Another weakness of the article is the disconnect between the evolution of the Chinese advisory groups and the strategic context in the first Vietnam war. As Cheng makes clear, security and ideological factors prompted the Chinese leadership to send advisory groups to Vietnam. Moreover, when discussing the adjustment and withdrawal of the advisory groups, Cheng’s article touches on Beijing’s considerations, such as its policy priority in Indochina and the Soviet aid after the Geneva Conference. However, the article focuses on describing how Beijing selected advisors and later streamlined the advisory groups, while giving limited attention to the question of why these decisions were made. China sent advisors to help the DRV win the war against France. Thus, the strategic environment in Indochina affected the structures of the Chinese advisory groups. For instance, Beijing sent political advisors to help Ho Chi Minh consolidate his regime and transform North Vietnam into a single-party state. This in turn secured China’s southeast border and thus contributed to China’s security. In addition, the adjustment of the advisory groups in 1952 and 1953 not only responded to the advisors’ reluctance to work in Vietnam, but also reflected the coordination of strategies between Beijing and Hanoi. These are areas that could be explored in the future.

Finally, Cheng could situate his article in the literature on Chinese cooperation with the DRV by citing the scholarly literature on the topic. Cheng’s article sheds light on an important component of Chinese assistance to the DRV. Nonetheless, it pays limited attention to secondary sources that relate the evolution of the Chinese advisory groups to other research topics of the first Vietnam war.[5] Better integration of secondary sources would help to contextualize the article’s arguments, and the article could then speak to a wider audience.

Overall, this article makes an important contribution to the study of early Cold War history. It offers an informative story of the Chinese advisory groups in the first Vietnam War. Instead of examining the effects of these groups on Viet Minh victory, Cheng focuses on these groups themselves, highlighting how China formed, adjusted, and eventually disbanded its advisory groups. Our understanding of the first Vietnam War requires us to understand the evolution of the Chinese advisory groups. Cheng’s article provides a solid foundation for future studies of these groups.

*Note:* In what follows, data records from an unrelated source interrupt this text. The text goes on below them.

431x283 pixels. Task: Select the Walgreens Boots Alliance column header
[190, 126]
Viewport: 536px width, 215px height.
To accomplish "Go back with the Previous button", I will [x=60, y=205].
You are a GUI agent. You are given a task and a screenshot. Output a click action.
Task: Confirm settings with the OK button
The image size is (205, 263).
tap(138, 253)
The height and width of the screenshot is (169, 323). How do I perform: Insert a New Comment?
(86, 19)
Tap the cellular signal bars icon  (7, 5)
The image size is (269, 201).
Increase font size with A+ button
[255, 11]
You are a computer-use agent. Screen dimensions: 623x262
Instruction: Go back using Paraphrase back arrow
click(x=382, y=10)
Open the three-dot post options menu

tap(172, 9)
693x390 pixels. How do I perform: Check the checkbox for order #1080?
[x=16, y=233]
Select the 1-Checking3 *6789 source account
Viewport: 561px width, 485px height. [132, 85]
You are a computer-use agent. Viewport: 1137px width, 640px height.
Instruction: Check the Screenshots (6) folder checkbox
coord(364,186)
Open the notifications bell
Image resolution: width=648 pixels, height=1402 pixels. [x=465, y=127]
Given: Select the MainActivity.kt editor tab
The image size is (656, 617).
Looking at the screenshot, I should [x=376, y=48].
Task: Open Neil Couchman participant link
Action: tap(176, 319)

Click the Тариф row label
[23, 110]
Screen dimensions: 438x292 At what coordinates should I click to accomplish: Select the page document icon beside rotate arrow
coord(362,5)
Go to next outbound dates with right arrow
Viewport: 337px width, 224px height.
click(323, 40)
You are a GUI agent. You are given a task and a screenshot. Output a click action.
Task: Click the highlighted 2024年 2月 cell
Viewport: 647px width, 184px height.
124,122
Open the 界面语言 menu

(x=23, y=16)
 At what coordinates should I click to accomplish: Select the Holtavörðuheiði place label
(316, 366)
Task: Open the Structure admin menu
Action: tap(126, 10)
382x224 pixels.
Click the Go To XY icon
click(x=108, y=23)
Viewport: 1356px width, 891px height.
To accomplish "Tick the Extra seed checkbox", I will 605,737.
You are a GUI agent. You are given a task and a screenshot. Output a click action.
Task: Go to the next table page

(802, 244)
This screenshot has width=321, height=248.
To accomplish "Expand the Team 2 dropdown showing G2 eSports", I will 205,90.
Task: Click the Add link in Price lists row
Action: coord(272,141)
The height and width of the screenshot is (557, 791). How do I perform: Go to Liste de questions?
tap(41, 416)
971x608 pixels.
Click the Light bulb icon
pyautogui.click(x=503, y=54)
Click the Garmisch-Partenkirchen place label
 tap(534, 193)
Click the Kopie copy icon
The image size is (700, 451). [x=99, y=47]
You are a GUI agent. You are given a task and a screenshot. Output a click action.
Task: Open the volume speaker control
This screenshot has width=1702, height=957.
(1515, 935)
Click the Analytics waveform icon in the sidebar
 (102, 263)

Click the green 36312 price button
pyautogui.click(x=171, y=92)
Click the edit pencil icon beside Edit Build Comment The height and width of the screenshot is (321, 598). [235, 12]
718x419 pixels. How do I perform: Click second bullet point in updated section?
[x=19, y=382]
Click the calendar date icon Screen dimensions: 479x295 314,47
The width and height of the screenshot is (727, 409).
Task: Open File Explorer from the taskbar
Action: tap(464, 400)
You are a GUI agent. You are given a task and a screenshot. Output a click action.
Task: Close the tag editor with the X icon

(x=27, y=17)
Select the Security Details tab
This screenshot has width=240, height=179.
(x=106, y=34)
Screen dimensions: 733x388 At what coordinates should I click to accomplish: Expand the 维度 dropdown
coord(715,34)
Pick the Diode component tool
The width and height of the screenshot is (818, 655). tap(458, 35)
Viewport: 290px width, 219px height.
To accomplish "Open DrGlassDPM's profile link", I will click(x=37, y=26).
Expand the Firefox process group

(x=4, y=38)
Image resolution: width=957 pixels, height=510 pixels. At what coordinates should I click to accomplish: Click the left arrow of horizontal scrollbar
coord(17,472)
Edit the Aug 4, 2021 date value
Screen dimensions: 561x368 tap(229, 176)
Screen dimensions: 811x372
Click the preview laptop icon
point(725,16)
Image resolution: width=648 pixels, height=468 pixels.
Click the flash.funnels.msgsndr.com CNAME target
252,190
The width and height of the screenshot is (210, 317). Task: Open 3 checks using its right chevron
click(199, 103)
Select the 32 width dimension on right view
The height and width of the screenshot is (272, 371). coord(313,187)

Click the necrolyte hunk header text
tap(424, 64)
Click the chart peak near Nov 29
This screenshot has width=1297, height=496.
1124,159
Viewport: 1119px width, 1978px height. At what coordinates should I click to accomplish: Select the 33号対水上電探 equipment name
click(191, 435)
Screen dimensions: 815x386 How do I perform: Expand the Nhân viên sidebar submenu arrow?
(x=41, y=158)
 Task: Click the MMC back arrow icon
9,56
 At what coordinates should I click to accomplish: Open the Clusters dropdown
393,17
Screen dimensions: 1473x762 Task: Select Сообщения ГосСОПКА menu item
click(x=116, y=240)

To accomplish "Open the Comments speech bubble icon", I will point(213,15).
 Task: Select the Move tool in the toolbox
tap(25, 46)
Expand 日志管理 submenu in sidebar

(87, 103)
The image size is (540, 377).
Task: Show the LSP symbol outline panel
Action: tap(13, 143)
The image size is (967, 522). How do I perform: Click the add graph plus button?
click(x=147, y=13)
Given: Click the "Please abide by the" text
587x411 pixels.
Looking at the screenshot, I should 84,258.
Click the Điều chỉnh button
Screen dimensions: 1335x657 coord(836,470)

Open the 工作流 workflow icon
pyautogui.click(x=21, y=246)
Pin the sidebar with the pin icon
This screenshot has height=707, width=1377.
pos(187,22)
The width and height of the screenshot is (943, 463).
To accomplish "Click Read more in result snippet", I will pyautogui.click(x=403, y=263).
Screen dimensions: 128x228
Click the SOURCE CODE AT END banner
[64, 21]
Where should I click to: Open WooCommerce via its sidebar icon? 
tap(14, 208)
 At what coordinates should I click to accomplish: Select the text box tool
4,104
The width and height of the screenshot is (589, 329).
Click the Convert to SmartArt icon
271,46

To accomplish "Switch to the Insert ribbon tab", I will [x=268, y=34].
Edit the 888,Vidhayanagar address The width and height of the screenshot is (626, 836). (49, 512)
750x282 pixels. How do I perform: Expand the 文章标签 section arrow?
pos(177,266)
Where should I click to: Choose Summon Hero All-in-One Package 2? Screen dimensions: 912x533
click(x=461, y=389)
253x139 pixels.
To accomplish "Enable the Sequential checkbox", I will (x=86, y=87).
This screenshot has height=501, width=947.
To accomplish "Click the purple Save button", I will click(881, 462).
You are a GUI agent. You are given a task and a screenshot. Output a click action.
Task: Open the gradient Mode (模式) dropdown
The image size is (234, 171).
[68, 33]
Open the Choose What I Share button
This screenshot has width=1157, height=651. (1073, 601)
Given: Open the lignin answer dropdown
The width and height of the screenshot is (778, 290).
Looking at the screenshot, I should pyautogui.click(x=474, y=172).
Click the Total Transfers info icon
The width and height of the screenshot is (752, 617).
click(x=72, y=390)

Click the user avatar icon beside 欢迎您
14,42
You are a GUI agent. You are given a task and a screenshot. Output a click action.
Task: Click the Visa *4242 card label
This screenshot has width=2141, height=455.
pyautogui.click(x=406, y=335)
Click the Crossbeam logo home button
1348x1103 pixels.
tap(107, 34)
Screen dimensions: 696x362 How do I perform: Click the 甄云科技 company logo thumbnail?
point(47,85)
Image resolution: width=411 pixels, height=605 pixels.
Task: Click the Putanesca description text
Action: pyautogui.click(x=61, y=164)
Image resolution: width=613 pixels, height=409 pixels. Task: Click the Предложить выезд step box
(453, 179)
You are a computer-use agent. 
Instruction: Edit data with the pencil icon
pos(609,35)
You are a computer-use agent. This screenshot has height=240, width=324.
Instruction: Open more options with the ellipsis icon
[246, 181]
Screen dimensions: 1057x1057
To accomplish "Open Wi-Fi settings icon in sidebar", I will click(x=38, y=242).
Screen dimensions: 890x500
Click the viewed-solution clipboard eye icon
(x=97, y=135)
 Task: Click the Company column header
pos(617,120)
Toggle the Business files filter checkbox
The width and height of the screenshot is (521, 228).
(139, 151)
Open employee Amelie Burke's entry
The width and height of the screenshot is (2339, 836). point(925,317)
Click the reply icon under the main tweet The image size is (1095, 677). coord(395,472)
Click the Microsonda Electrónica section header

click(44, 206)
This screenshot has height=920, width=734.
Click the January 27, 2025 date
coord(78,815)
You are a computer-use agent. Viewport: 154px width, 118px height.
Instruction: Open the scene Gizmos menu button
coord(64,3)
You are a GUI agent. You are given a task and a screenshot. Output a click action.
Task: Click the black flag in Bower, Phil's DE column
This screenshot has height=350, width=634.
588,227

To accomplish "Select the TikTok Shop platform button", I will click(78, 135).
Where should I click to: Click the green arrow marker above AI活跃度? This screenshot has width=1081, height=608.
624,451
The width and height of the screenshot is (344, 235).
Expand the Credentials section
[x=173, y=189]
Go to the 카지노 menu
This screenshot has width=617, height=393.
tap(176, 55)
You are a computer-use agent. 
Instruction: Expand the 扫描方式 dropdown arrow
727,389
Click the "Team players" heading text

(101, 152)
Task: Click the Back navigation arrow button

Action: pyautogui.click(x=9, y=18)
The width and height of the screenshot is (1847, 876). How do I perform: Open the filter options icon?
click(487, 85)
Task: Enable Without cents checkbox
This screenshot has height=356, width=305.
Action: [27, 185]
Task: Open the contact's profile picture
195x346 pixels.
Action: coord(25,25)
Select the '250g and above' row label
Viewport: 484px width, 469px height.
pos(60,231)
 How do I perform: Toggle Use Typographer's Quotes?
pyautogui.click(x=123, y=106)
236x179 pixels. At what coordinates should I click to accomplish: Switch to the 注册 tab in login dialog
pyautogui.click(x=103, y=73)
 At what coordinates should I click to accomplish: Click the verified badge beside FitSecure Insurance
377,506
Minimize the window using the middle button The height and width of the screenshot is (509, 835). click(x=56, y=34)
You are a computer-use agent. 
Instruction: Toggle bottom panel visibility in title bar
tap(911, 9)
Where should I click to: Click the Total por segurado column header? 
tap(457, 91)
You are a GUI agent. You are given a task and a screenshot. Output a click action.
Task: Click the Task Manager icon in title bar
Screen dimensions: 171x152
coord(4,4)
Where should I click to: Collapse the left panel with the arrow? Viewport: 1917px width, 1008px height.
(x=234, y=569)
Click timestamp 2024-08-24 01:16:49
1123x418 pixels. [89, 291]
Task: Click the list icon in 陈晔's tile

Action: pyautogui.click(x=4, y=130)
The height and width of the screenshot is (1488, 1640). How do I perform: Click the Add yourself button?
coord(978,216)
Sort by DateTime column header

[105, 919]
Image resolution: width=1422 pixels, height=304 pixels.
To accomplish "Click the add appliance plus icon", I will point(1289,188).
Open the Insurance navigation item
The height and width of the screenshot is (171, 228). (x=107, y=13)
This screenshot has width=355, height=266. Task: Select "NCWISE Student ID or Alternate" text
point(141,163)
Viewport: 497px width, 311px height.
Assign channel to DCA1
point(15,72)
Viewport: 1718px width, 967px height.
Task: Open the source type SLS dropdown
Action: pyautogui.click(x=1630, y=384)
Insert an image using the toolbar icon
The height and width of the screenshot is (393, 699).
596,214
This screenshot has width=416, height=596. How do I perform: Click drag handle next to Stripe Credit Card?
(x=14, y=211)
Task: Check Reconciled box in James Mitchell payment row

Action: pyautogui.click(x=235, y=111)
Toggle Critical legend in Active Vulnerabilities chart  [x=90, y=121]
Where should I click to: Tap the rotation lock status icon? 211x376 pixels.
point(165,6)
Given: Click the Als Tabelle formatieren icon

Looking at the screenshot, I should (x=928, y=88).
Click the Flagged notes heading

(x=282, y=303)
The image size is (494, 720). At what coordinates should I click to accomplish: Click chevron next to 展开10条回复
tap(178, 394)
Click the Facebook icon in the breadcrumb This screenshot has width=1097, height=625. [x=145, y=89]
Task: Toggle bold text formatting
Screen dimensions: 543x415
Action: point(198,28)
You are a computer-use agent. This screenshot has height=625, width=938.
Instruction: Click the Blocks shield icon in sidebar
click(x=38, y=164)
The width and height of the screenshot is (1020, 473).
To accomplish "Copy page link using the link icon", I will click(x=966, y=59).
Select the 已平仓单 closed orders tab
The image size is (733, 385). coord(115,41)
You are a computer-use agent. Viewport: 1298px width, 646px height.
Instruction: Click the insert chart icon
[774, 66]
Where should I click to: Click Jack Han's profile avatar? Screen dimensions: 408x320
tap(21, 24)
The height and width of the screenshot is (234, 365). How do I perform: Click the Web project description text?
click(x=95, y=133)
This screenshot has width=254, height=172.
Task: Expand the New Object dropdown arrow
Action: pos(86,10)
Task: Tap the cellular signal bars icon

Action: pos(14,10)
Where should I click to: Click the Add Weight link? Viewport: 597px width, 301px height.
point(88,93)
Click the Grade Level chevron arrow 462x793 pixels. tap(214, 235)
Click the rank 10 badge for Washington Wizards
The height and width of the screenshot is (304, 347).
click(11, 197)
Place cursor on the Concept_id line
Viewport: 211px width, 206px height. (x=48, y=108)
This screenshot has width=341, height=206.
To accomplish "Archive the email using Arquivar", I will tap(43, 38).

Chenggzhi Yin is a Ph.D. candidate in the Department of Political Science at Boston College. His research interests include alliance politics, Chinese foreign policy, and Cold War history. He is the author of “China’s Military Assistance to North Vietnam Revisited,” Journal of American-East Asian Relations 26:3 (2019): 226-256.


[1] Han Xiaorong, “Revolution Knows No Boundaries? Chinese Revolutionaries in North Vietnam during the Early Years of the First Indochina War,” Journal of Southeast Asian Studies 52:2 (2021): 246-74. DOI: http://doi.org/10.1017/S0022463421000412; Charles Kraus, “A border region ‘exuded with militant friendship’: Provincial narratives of China’s participation in the First Indochina War, 1949-1954,” Cold War History 12:3 (2012): 495-514. DOI: http://doi.org/10.1080/14682745.2011.627919.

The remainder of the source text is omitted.